- PROBLEM DETAILS -
In the excerpt below about the Paris climate agreement, on what date could the U.S. officially pull out of the deal?

BY Adele Peters3 minute read

Three years after the Trump administration began the process of withdrawing from the Paris climate agreement—the landmark international deal to limit global warming—the U.S. has now reached the date when it can officially pull out: November 4, the day after the election. But depending on the results, the withdrawal might not last long.

When Trump first announced his plans, it set back global progress on reducing emissions at a critical moment. “The U.S. was a vital party to the Paris Agreement,” says Anne Kelly, vice president of government affairs at the nonprofit Ceres. “Our leadership sets a really important example for others to follow as a major contributor of greenhouse gas emissions, and as a country that is so well equipped to put into place targets and goals and laws and regulations that would reduce emissions. For us to bail was just profoundly irresponsible.” (While tomorrow is just the first day the administration can officially withdraw, it does not necessarily have to—though all indications are that it will).

Companies tried to convince Trump to change his mind, including the CEOs of corporations such as the Dow Chemical Company, Morgan Stanley, and even Exxon. And when Trump said he would move forward anyway, arguing against the evidence that the agreement was bad for the economy, hundreds of companies, along with state and city leaders, pledged to take action themselves through a group called We Are Still In. “It was just going to be a little sign-on letter. . . . It ended up becoming a major movement,” Kelly says. “I think the strength of that movement also probably sent an important signal to our global allies that the people of the U.S. are different than its president when it came to the Paris commitment.”

- INFORMATION PROVIDED -
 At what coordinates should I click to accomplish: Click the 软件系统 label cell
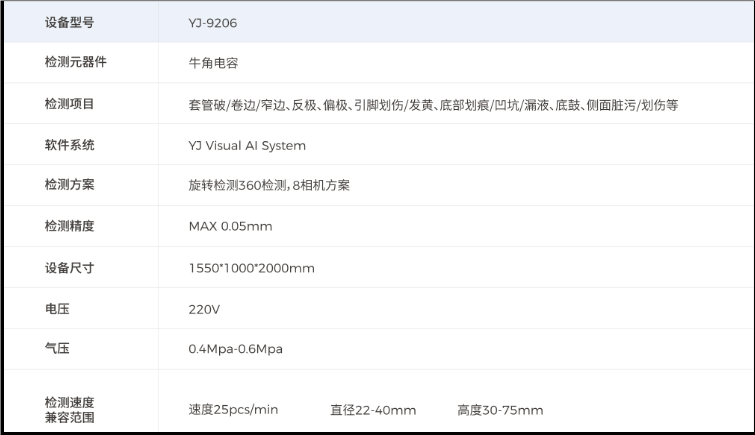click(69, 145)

* * *

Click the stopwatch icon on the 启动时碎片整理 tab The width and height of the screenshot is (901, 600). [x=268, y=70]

- REPLY -
November 4, the day after the election.